This Week in History: August 27th - September 2nd

Joshua Ferm
Saturday, August 26th, 2017

August 27, 1950

After two months of planning, the first television broadcast over a body of water was transmitted from Calais, France across the English Channel to Great Britain. The British Broadcasting Channel (BBC) televised a procession with torches, dances, and fireworks.

August 28, 1963

Supplementing the civil rights movement in the United States, Dr. Martin Luther King Jr. walked up the steps of the Lincoln Memorial in Washington D.C. to give his famous “I Have a Dream” speech. “I have a dream that my four little children will one day live in a nation where they will not be judged by the colour of their skin but by the content of their character.” With this speech he both encouraged and enraged the lives of the 250,000 people standing before him.

August 29, 1965

After spending a record-breaking eight days orbiting the Earth, astronauts Charles Conrad and Gordon Cooper landed their ship Gemini V in the water of the Atlantic Ocean.

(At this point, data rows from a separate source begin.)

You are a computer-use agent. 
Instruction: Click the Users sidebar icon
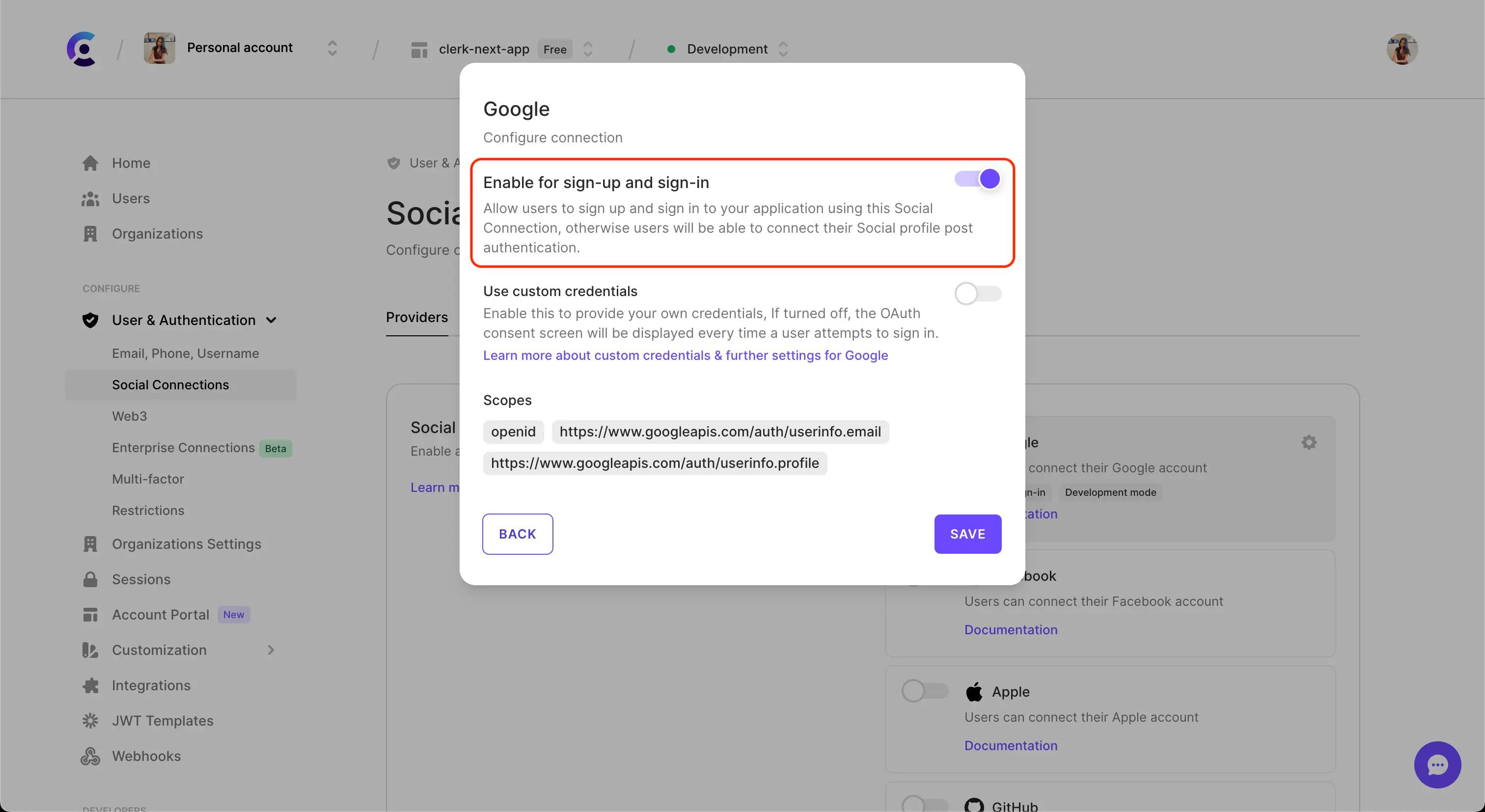point(91,198)
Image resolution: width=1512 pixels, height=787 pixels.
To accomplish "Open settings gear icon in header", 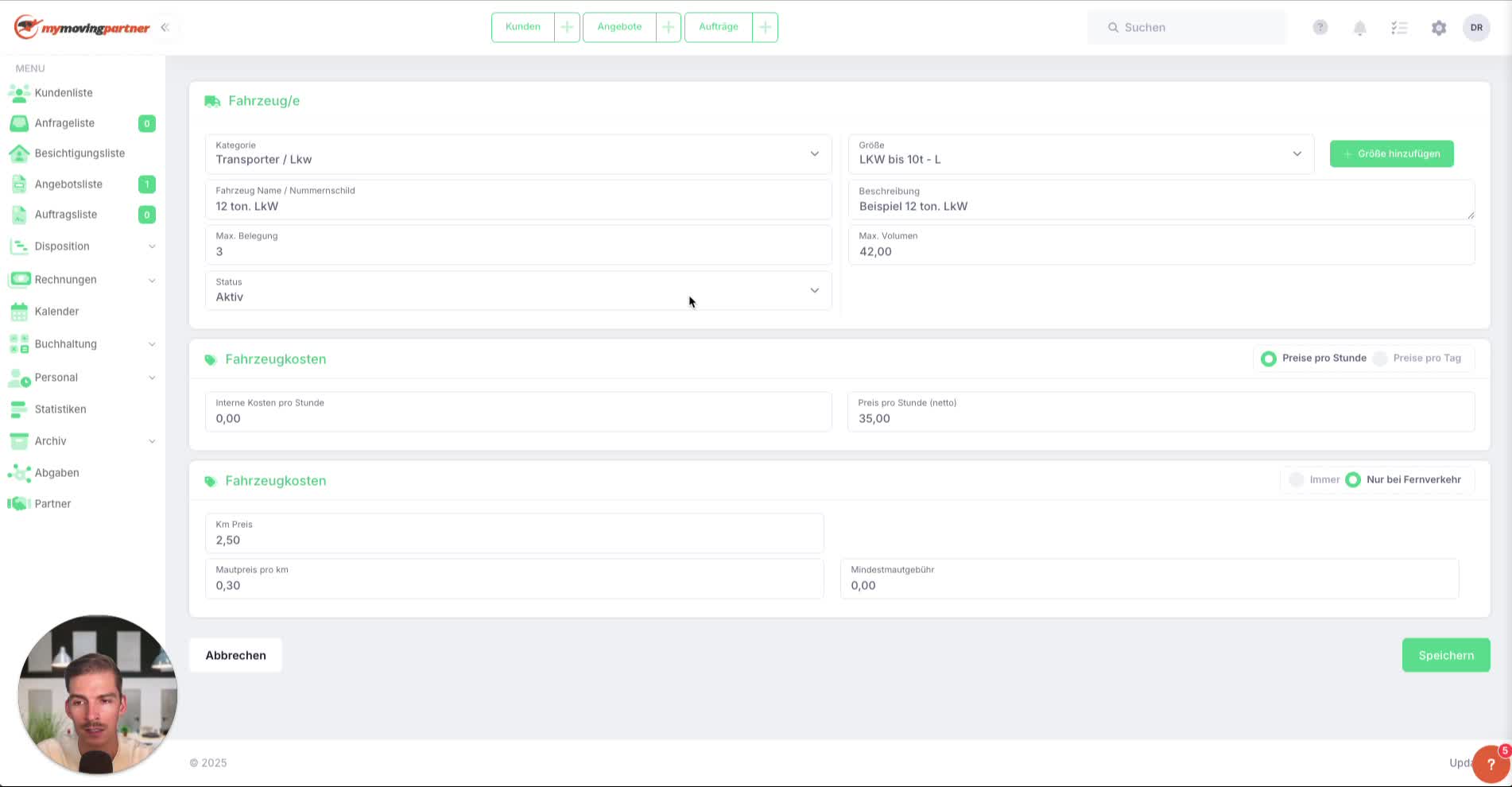I will click(1438, 28).
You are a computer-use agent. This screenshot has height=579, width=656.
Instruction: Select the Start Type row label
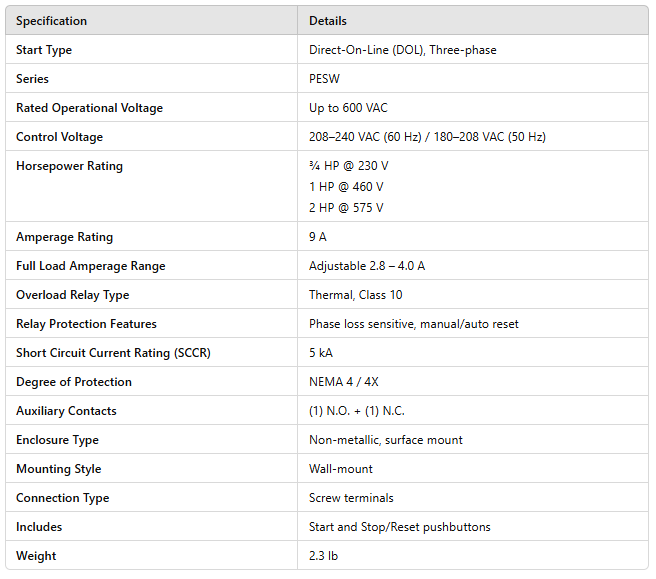[44, 50]
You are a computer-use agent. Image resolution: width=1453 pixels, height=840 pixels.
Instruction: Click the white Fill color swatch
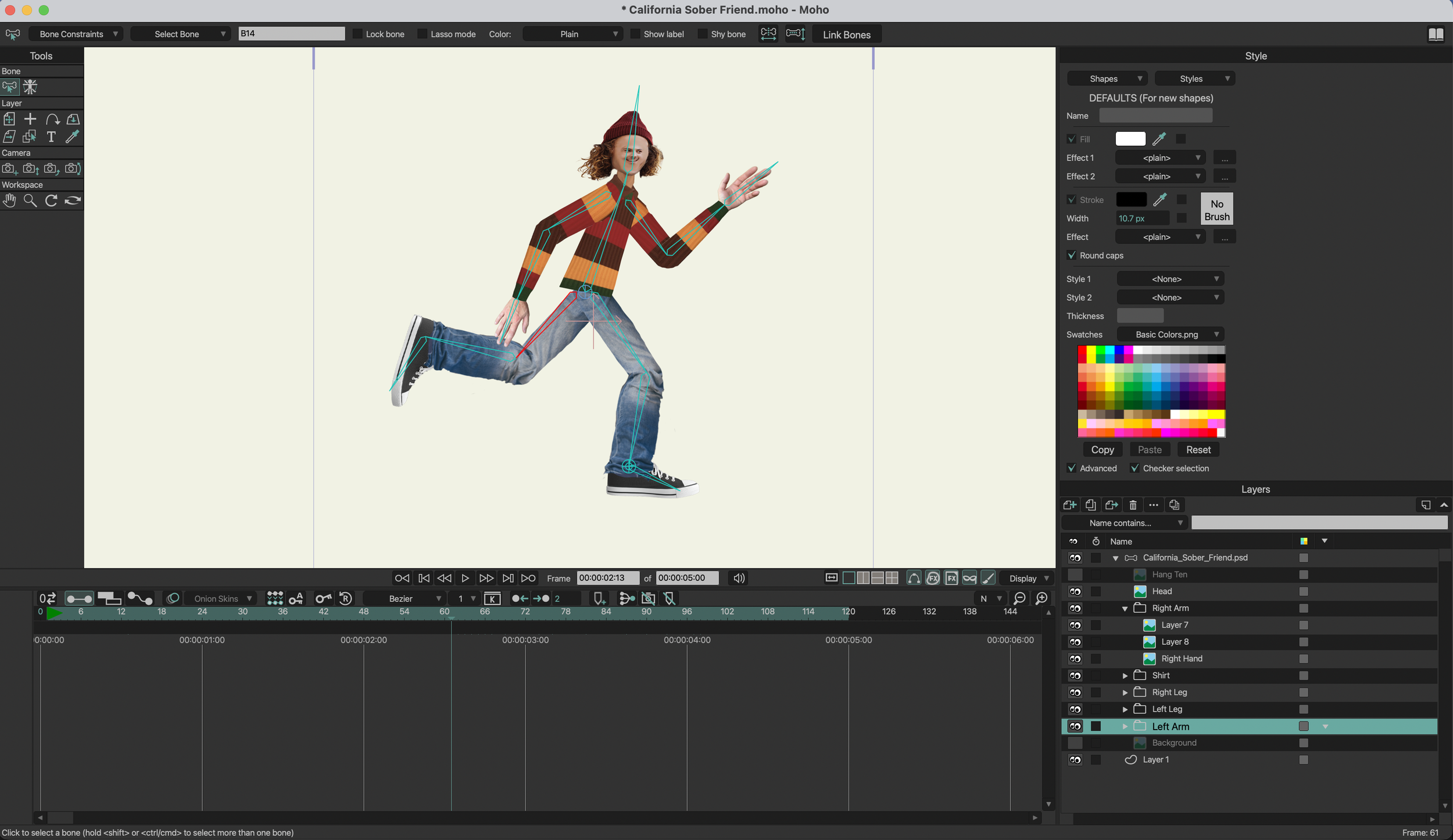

They had travelled over three million miles and orbited the Earth 120 times. Both men were reported to have been in excellent condition upon landing.

August 30, 1968

Aged 61 at the time of her death, Princess Marina of Kent passed away this day. She was the daughter of Prince Nicholas of Greece and Denmark and Grand Duchess Elena Vladimirovna of Russia. When she was 27, she married Duke George of Kent. She later became a widow at the age of 35 when the Duke was killed in a plane crash.

August 31, 1997

Princess Diana of Wales passed away in Paris after numerous paparazzi on motorbikes pursued her car and chased it into a pillar. The chauffeur and Dodi al Fayed, friend to Diana, died at the scene while Diana and her bodyguard were rushed to a nearby hospital, but Diana died shortly after. Her bodyguard, Trevor Rees-Jones, is the only one that survived the crash.

September 1, 1939

As Adolf Hitlers' armies gained power, they looked for more land to claim. Attacking from East Prussia, Slovakia, and Pomerania, Hitler invaded Poland. The major cities of Katowice, Krakow, Tunel, and Tczew were heavily bombed and later ravaged by troops and soon Warsaw was under German control.

September 2, 1945

After six years of being involved in World War II, Japanese officials signed the Potsdam Declaration surrendering to the Allies. Following the explosions of the atomic bombs on Hiroshima and Nagasaki a few weeks earlier, Minister Mamoru Shingemitsu and General Yoshijiro Umezu signed the document giving the Allies select points to set up bases around the country.